Nasal sprays for migraines are underprescribed.

An oral tablet is the most convenient way to take medicine. However, many migraine sufferers wake up with a headache that is in full bloom and severe nausea or vomiting makes it difficult to take oral medications. Others find that tablets are ineffective or take too long to work.

Sumatriptan (Imitrex), the miracle migraine drug which has changed lives of millions of migraine and cluster headache sufferers, was first released in an injection. The injection is still available and is the most effective way to stop a migraine. The injection comes in a variety of pre-filled syringes and cartridges, which are very easy to self-inject. The problem with injections is that some people don’t like the idea of injecting themselves, which is surprising, considering how much pain and suffering they endure from migraine. Another problem is the cost – even in a generic form a shot costs $35 (see for cheapest prices). The biggest reason why injections are underutilized is that doctors fail to offer this option to patients, many of whom would be happy to use it.

Nasal sprays offer a middle ground option – not as fast or effective as an injection, but faster and sometimes more effective than a tablet. There are several medications available in a nasal spray. The same triptan medication, sumatriptan comes in a nasal spray. However, another triptan, zolmitriptan (Zomig NS) in my experience is more effective. The disadvantage of Zomig is that it is very expensive if not covered by insurance (over $200 a spray) because it is not available in a generic form.

Another nasal spray approved for migraine headaches is Migranal. It contains dihydroergotamine, which is one of the strongest injectable migraine drugs. However, it is much less effective in a nasal spray form. It is also very expensive – $200 a dose. Dihydroergotamine is about to be released in an inhaler. It will be called Levadex and will deliver the medicine into the lungs. Its efficacy should be as good as that of an injection, but with fewer side effects. Hopefully, it will not be more expensive than the generic sumatriptan injection. Otherwise, just like with Migranal, insurance companies will not cover it.

Sprix is a nasal spray containing ketorolac. In a tablet form (Toradol) ketorolac is no more effective than aspirin and is more irritating to the stomach. But it is a very effective drug for migraines when it is injected and to a lesser extent, when sprayed into the nose. It is very popular as an injection in the ERs and at our New York Headache Center. Sprix can sometimes irritate the nasal passages. It costs about $35 a dose.

═══

## INSTRUCTIONS FOR THE TASK
Extend the passage on nasal sprays for migraines, picking up after its last sentence. The data that comes next is from a separate source and has no connection to the passage on migraine nasal sprays.

═══

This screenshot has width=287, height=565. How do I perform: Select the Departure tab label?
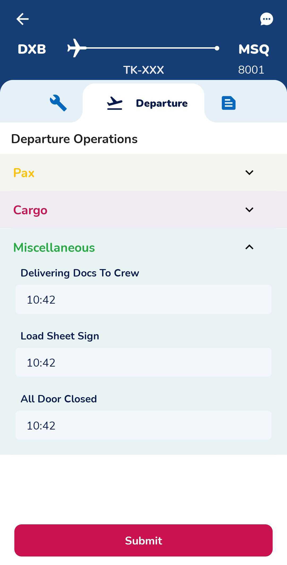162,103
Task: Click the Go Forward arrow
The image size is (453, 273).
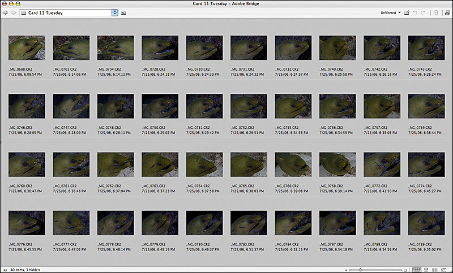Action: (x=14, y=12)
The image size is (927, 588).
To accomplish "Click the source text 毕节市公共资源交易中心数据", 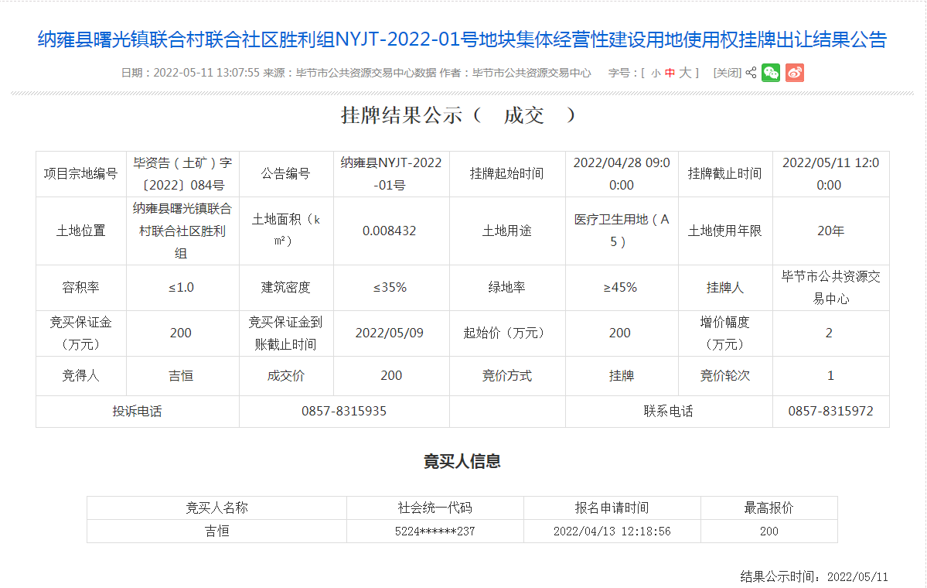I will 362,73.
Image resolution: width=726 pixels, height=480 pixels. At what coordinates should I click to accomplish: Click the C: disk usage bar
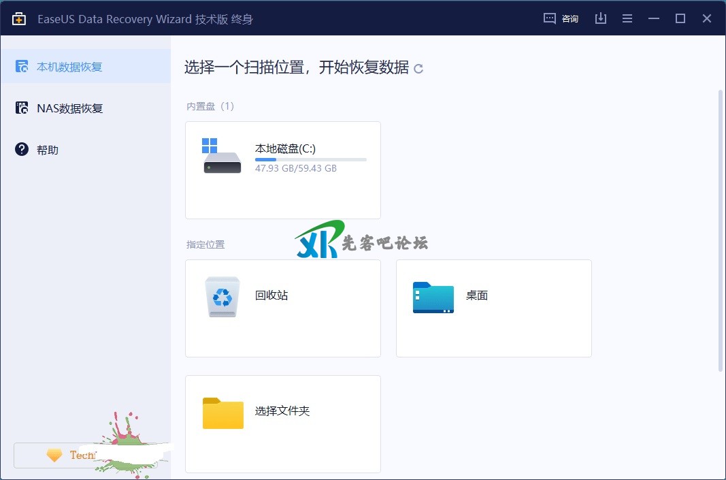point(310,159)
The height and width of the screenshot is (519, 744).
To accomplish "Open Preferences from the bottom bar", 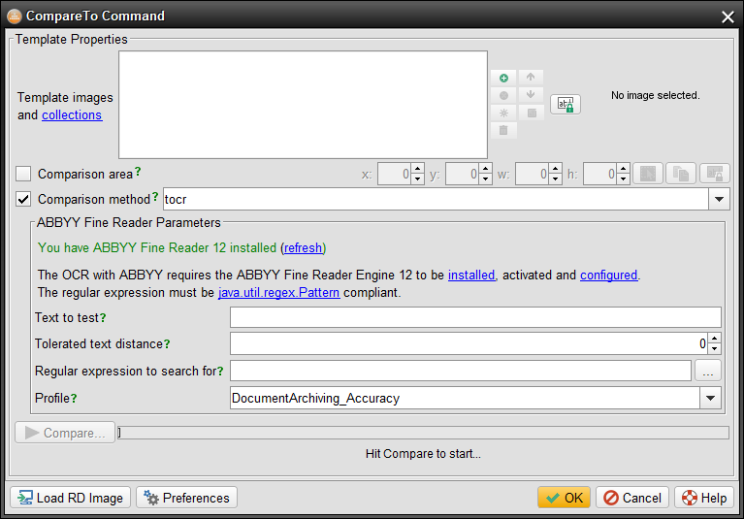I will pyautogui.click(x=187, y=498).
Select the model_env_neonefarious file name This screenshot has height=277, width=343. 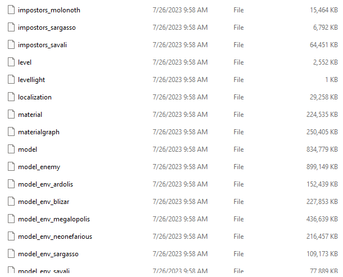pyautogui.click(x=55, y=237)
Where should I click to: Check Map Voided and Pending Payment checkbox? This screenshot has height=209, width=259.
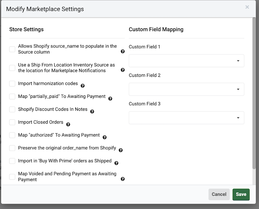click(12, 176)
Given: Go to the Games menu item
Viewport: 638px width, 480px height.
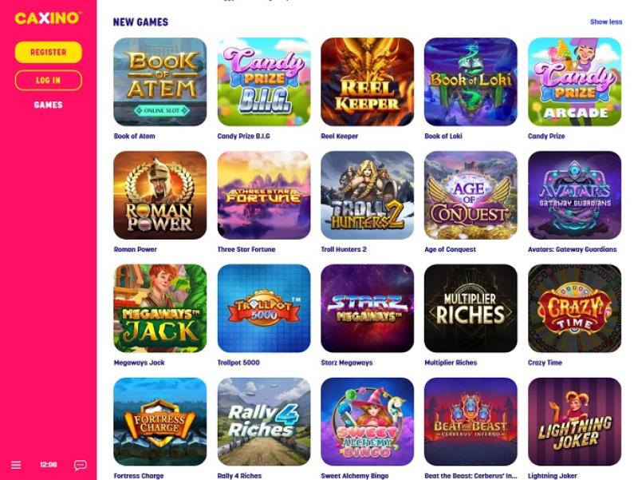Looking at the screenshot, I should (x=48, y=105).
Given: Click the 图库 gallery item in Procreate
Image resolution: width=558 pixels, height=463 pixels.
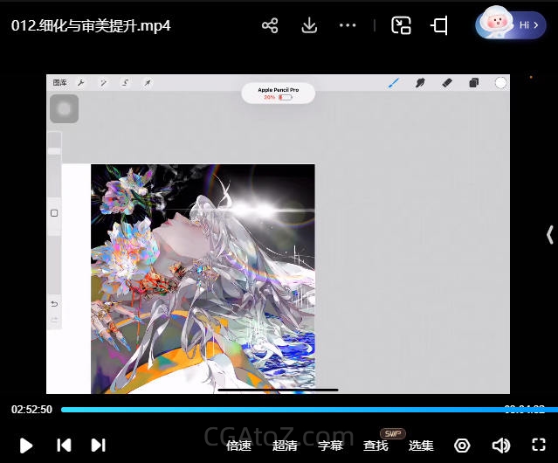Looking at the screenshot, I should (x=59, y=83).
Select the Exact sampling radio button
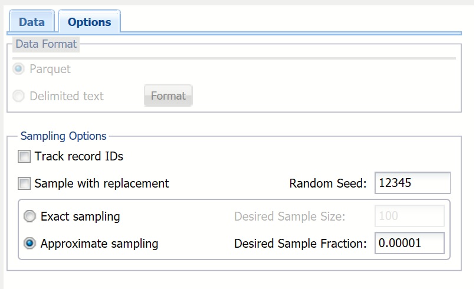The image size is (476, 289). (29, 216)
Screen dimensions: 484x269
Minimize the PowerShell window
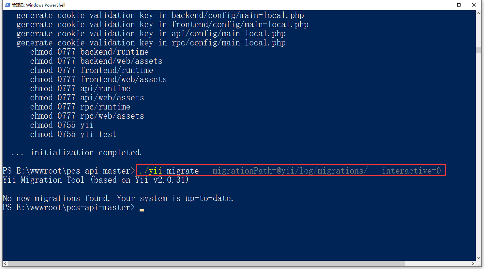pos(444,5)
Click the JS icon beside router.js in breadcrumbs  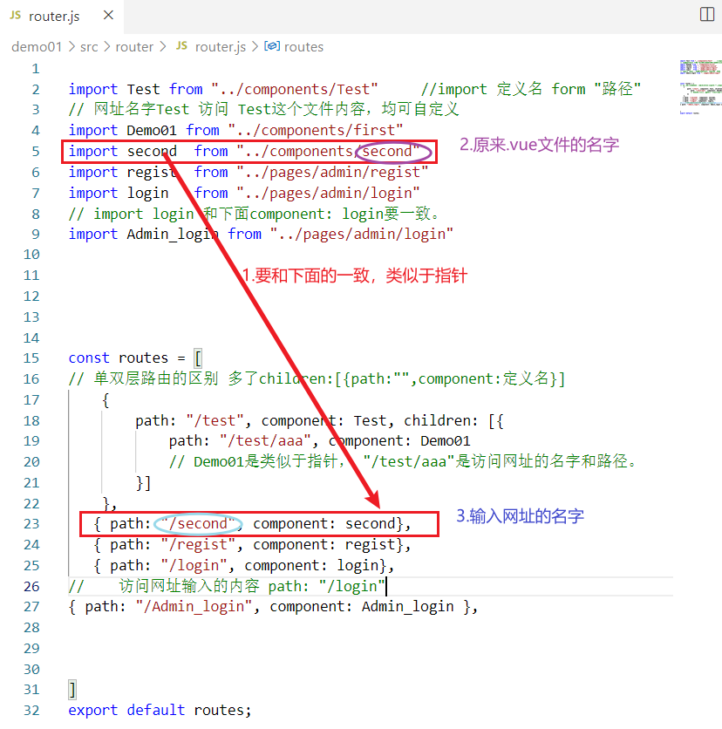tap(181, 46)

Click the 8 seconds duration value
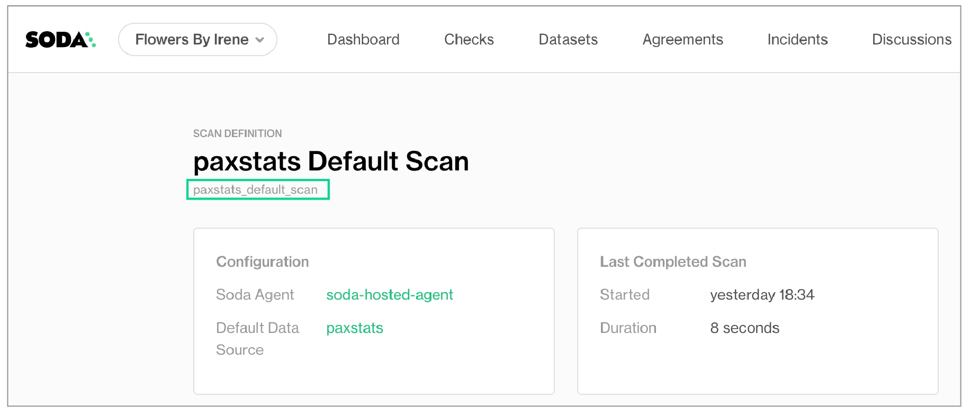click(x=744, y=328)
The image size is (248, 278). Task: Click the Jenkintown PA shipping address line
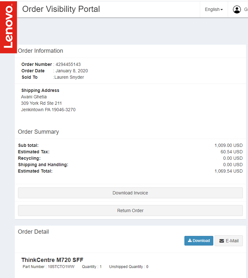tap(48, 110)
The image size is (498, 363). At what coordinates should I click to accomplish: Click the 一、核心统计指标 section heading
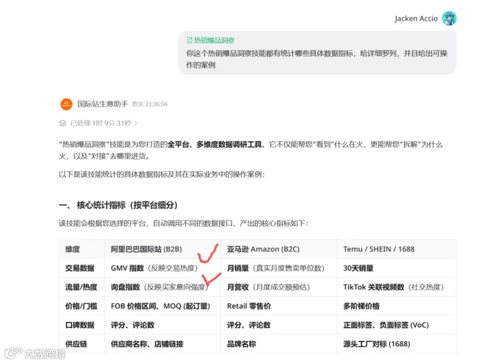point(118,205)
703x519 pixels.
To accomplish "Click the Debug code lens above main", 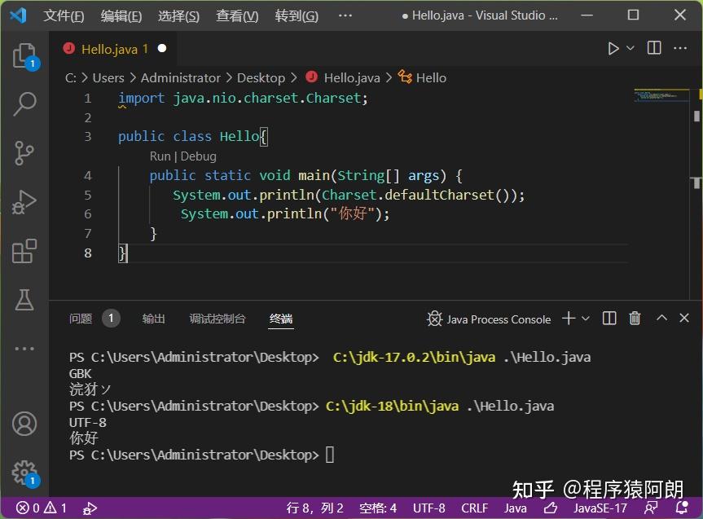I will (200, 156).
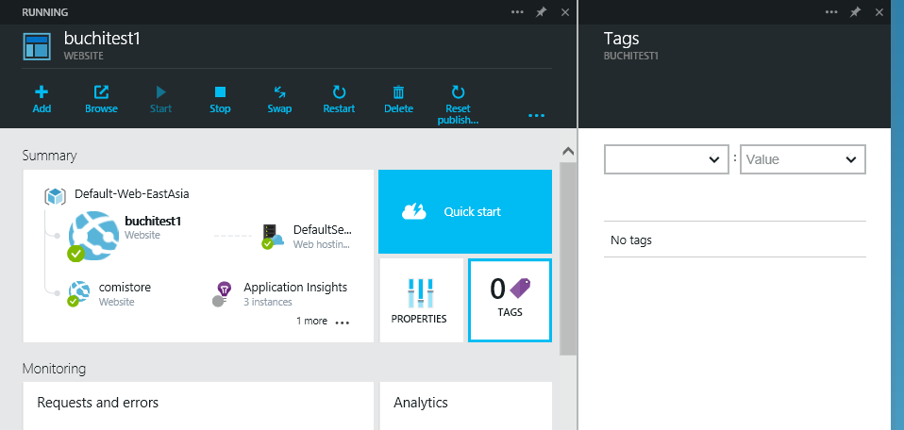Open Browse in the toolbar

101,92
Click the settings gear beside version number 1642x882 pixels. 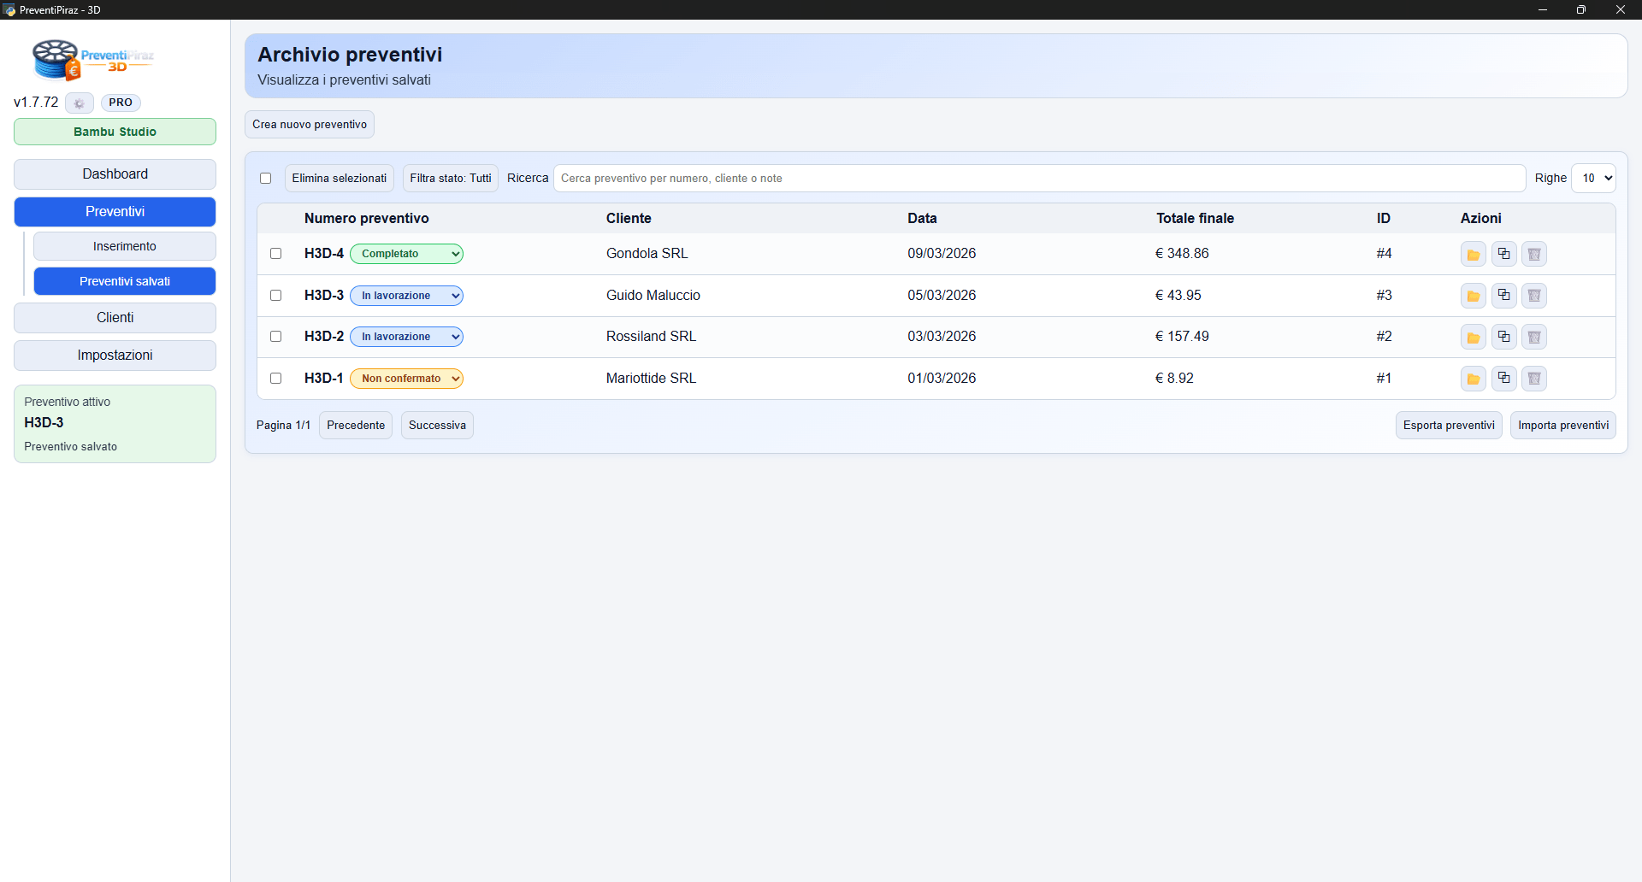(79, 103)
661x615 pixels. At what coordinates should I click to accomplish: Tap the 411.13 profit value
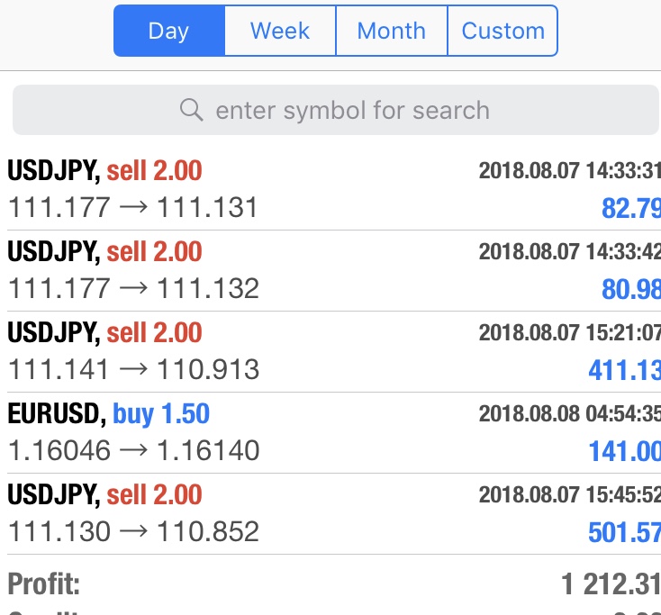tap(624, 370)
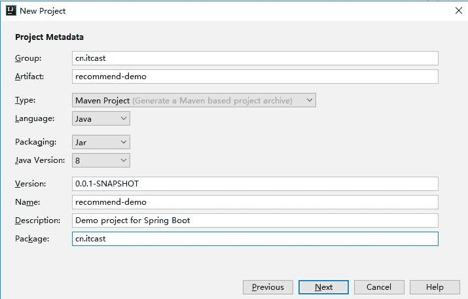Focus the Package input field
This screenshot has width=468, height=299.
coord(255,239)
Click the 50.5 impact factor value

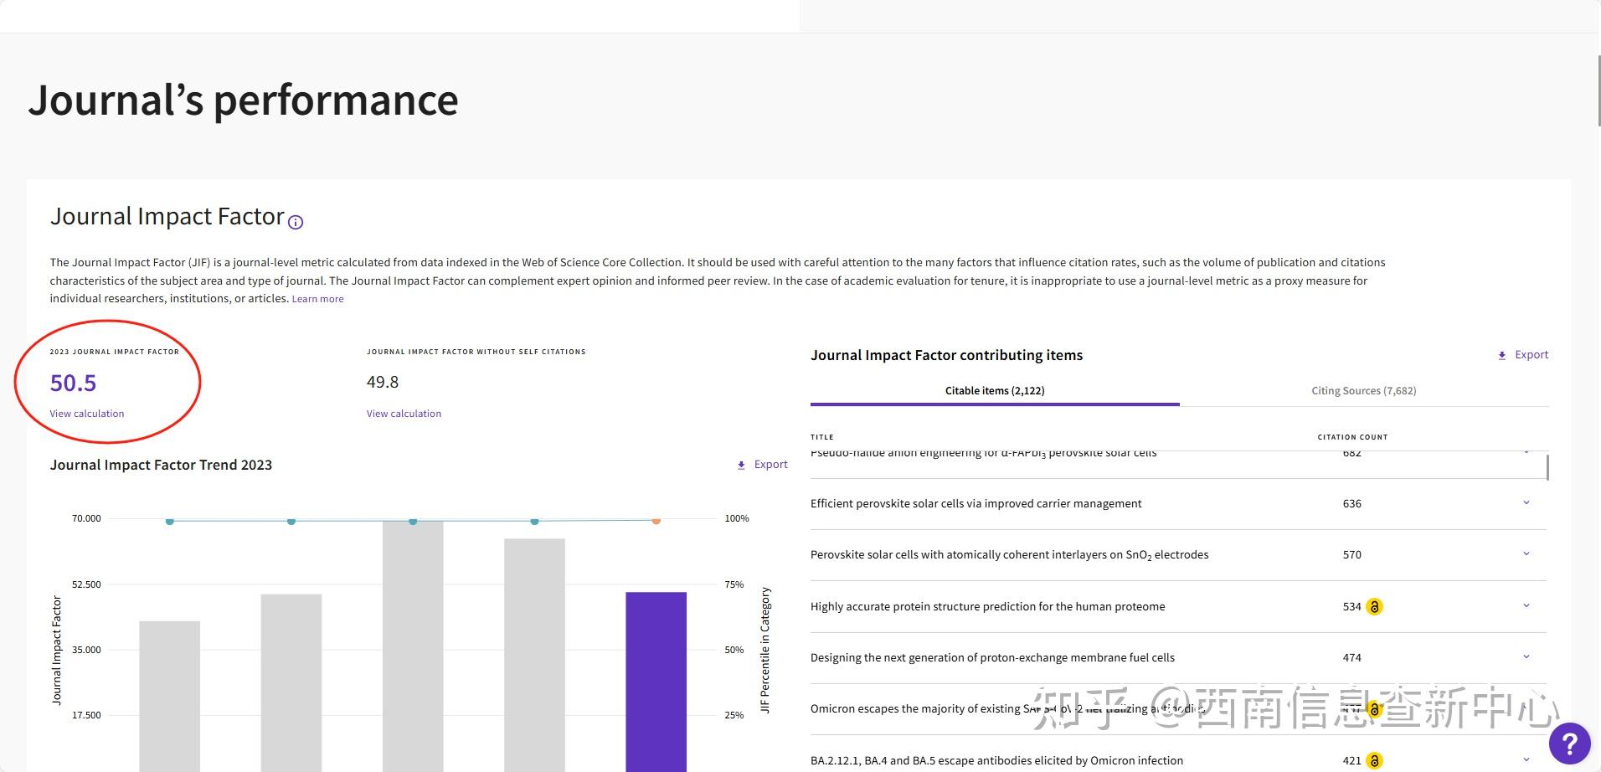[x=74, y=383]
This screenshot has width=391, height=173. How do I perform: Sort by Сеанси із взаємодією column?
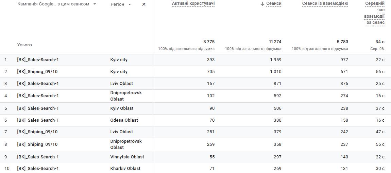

═══

## WRITTEN ANSWER
Stadol (butorphanol) is a narcotic (opioid) pain killer, which costs about $30 a dose in a generic form. It does relieve pain well and is approved for migraine headaches. However, just like other narcotics, it is potentially addictive. Also, many migraine sufferers find that narcotics do not help their migraine and often makes them feel sicker. It also costs over $30 a dose.

There are several over-the-counter nasal sprays containing hot pepper extract, capsaicin. There is no good scientific evidence that these capsaicin products sprayed into the nose relieve migraines or cluster headaches. On the other hand, besides burning and irritation of the nasal passages, they have few side effects and are inexpensive.

1 comment
  1. Concerned says: 08/19/201612:11 pm

    Article says Sprix costs abt $35 per dose. Doesn’t sound bad…at first. Just got a prescription for Sprix and while I see this article is a few years old, it seems to me the cost should’ve gone down, not up. In checking insurance options for coverage I’ve seen that with companies that don’t cover this the patient cost is over $1600 for five vials! But then I had to wonder what the article based the dose cost on. Each vial is used only 1 day & then discarded. Directions state that your Dr will tell you whether to use on one or both nostrils, so 2 nostrils could be considered 2 doses, multiplied by using 4 times per day = 8 doses @ $35 each, multiplied by 5 days of use = $1400. So while 1 dose may be around $35, the cost of use is far greater.